ACTION ITEM — Below, find the line containing "非表示 (215, 231)"; from there to the final line, print every line exactly and skip the pictures.

PROVIDED RECORDS —
# # #

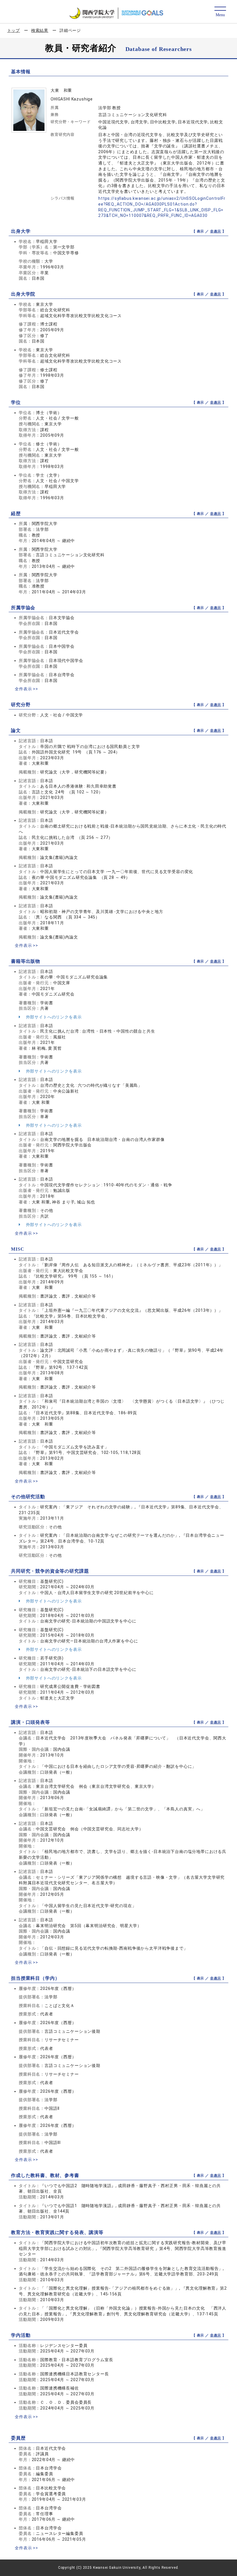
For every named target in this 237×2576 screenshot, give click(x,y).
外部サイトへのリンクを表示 (53, 1017)
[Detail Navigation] (220, 12)
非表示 (215, 231)
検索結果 (39, 30)
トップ (13, 30)
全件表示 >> (26, 689)
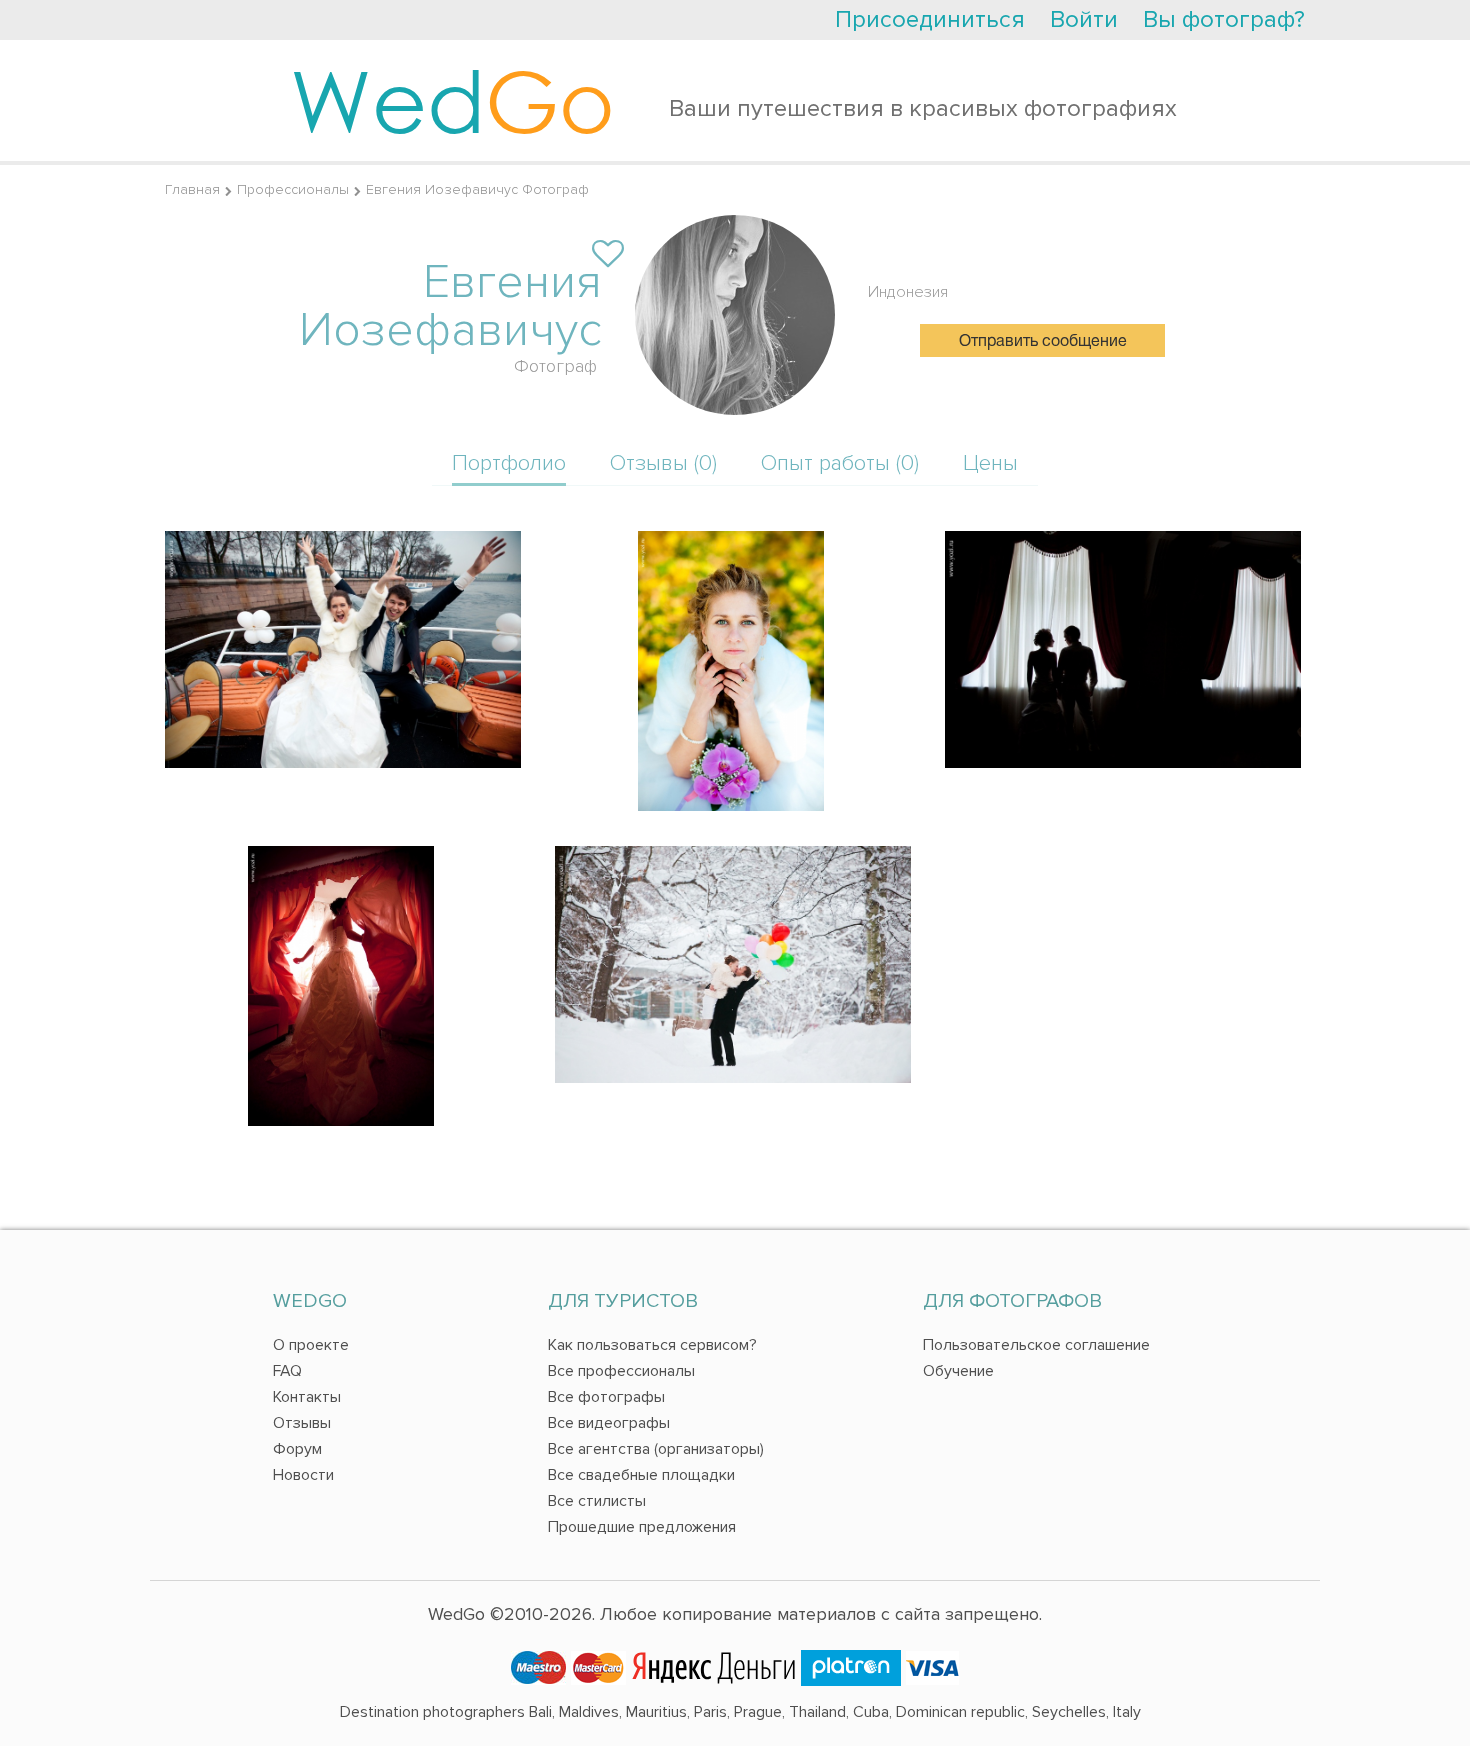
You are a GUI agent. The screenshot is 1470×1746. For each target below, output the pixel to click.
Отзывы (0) (663, 463)
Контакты (307, 1397)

# # #

SOLUTION TO THE EXERCISE —
非表示 (215, 231)
検索結果 (39, 30)
トップ (13, 30)
全件表示 >> (26, 689)
You are a GUI agent. The screenshot is 1470×1746. For each target below, output the pixel to click.
Отзывы (0) (663, 463)
Контакты (307, 1397)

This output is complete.